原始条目

-------

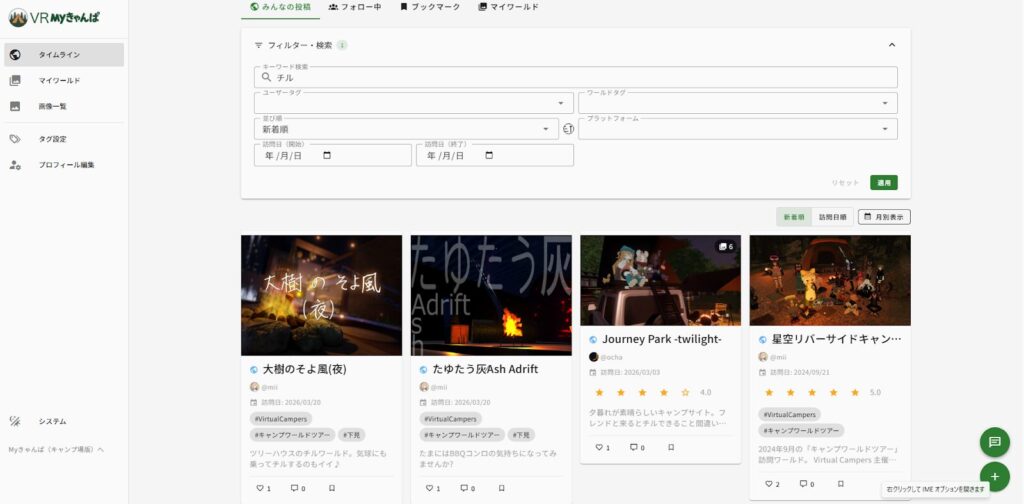Open マイワールド in the left sidebar
Image resolution: width=1024 pixels, height=504 pixels.
59,80
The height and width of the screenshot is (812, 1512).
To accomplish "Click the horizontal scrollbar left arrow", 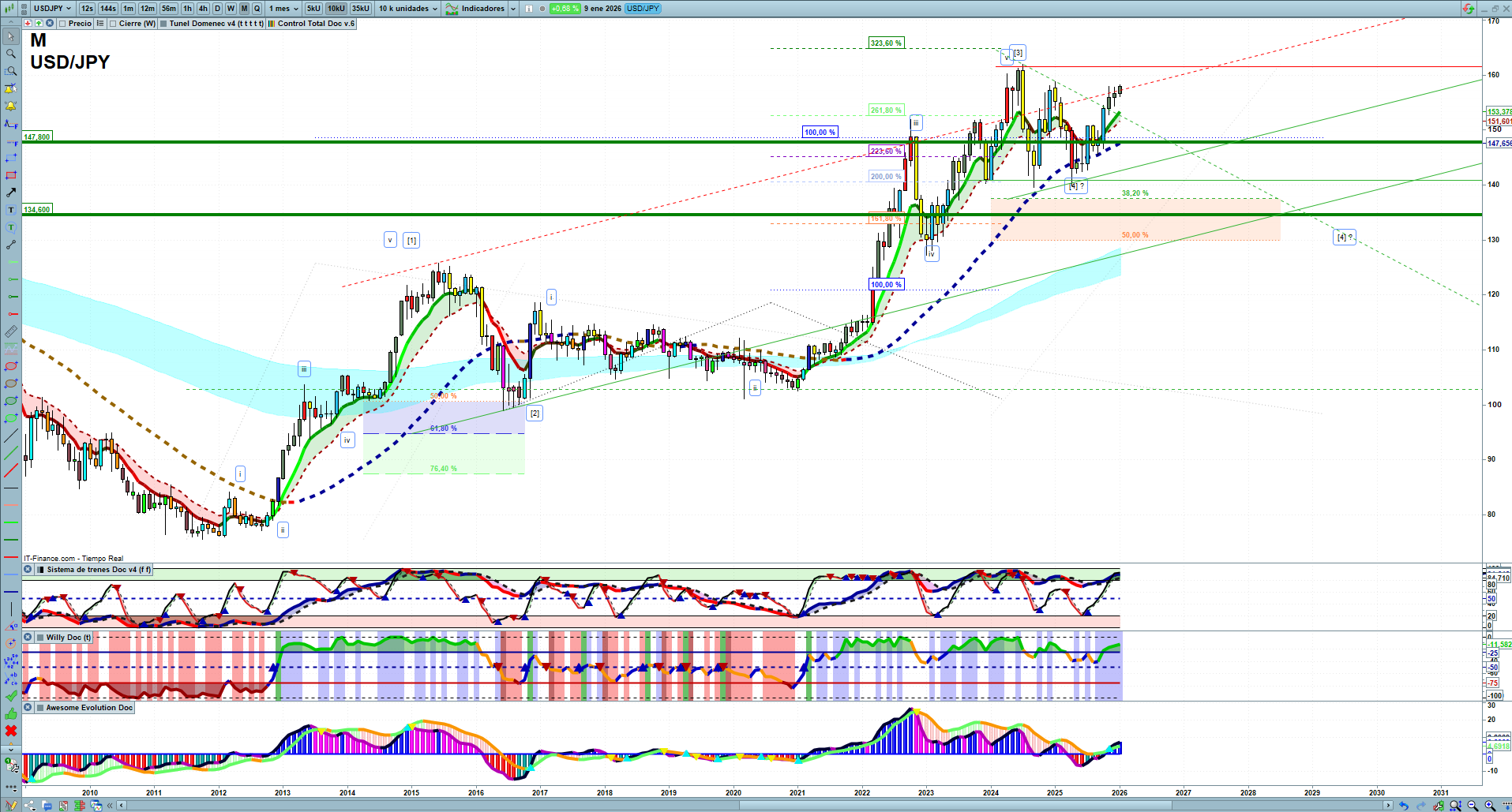I will coord(122,806).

-------

- [任务要求]: 请统计上面的条目中有多少行含有字符串“width”，区分大小写，只回答一个数字。

- [书面回答]: 2